For the companies that made those changes, the business case was clear. For the young people who needed those roles, the consequence is a labour market where the ladder has been shortened from the bottom, and the only available rungs are ones for which they have no experience, because they were never given the opportunity to acquire it.
This is not a technology story. It is a human one. And it is happening at the same time as the broader reprogramming I've described — so we have a generation entering adulthood in a world that has been reshaped by a pandemic, destabilised by a series of cascading crises, accelerated by AI, and from which the most accessible entry points to working life have been removed.
What Responsible Thinking Looks Like
I want to be careful here, because I am not making an argument against automation or AI. The technology is not the villain. The absence of considered thinking around its human consequences is.
When an organisation deploys AI or automation in a way that displaces human roles, it has a responsibility to ask what happens to the people those roles belonged to. Not as an abstract CSR exercise, but as a genuine ethical question about the social contract between organisations and the communities they operate in.
When we build systems that progressively remove human judgment from consequential decisions — hiring, lending, healthcare, welfare — we need to be honest about what accountability means when those decisions go wrong, and who bears the consequences.
When we introduce AI into workplaces that contain people who have already been through six years of upheaval, anxiety, and forced adaptation, we need to ask whether those people have the psychological and professional resources to engage with it thoughtfully — or whether they are simply going to accept it because they are too tired to do otherwise.
A Final Thought
We are six years on from the moment that, looking back, began the most compressed reprogramming of human behaviour in living memory. Most people have not stopped to examine what happened to them — not because they lack the capacity, but because the pace of change has not given them the space to do it.

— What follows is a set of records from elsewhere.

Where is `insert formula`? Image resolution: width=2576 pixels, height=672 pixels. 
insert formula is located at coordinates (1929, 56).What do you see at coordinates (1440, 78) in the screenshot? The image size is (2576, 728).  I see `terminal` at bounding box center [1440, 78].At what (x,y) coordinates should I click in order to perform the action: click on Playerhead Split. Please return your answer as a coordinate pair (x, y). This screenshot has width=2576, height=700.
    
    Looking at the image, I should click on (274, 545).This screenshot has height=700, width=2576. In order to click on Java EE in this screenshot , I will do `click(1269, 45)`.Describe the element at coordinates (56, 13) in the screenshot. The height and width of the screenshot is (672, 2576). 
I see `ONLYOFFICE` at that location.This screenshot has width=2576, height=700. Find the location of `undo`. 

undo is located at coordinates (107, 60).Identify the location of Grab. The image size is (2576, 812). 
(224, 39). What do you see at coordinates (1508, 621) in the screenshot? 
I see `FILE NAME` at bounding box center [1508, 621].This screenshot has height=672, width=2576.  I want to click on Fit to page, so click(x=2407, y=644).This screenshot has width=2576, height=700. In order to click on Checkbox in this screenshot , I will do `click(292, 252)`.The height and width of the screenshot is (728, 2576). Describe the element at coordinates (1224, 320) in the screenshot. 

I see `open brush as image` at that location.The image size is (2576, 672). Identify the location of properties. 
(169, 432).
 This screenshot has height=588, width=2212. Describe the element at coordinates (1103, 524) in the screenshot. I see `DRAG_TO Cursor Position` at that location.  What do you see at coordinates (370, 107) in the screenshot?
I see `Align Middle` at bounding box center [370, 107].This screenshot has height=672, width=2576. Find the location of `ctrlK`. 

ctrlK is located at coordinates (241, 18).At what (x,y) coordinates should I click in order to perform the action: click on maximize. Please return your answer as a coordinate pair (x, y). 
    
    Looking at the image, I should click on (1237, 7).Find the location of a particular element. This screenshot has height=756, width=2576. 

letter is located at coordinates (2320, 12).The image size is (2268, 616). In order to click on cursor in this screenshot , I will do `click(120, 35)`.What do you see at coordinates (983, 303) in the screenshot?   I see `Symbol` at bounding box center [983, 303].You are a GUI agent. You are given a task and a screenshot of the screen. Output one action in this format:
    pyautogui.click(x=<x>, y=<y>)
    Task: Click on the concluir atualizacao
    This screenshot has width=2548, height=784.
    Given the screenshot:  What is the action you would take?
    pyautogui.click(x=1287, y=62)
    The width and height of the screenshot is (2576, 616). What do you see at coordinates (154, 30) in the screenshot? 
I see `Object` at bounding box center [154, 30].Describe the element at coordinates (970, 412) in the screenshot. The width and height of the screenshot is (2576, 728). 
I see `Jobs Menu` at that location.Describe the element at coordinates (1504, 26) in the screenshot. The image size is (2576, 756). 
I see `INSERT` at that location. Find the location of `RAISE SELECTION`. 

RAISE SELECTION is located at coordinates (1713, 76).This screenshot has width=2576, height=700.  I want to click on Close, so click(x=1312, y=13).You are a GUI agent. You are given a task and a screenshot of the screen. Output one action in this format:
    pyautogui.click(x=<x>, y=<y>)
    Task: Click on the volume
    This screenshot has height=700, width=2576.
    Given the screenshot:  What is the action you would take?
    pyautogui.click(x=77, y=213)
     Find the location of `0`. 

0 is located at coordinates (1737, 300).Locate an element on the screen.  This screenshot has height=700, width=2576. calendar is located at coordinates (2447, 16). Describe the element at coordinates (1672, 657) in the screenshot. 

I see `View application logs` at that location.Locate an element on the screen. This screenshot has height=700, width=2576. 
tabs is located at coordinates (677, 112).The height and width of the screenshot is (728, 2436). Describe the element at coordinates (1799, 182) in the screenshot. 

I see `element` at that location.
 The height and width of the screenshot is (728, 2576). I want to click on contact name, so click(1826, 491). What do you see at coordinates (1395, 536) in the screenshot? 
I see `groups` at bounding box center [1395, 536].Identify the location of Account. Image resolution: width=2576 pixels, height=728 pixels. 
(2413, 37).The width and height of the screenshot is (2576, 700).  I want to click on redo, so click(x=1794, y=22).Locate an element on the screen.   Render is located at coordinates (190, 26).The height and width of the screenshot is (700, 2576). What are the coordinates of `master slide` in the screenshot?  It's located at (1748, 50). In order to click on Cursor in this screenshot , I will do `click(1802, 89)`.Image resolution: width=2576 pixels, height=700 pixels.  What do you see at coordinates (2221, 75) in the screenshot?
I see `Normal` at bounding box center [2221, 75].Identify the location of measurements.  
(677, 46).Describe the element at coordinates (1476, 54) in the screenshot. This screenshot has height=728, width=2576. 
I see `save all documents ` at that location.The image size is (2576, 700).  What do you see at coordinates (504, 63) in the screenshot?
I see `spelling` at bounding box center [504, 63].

AI will not slow that pace. It will accelerate it. And the gap between what these systems are doing and what most people understand them to be doing will continue to widen.
The humans in this story are not passive. They are adaptive, resourceful, and resilient in ways that consistently exceed expectation. But adaptability is not the same as agency. And what I think we owe each other — as organisations, as professionals, and as citizens — is the honesty to distinguish between the two.
We didn't choose this version of the world. We adapted to it. The question for the next six years is whether we are going to be any more intentional about the version that follows.
Views expressed are personal reflections on technology, society, and human behaviour. Nothing in this piece constitutes legal or professional advice.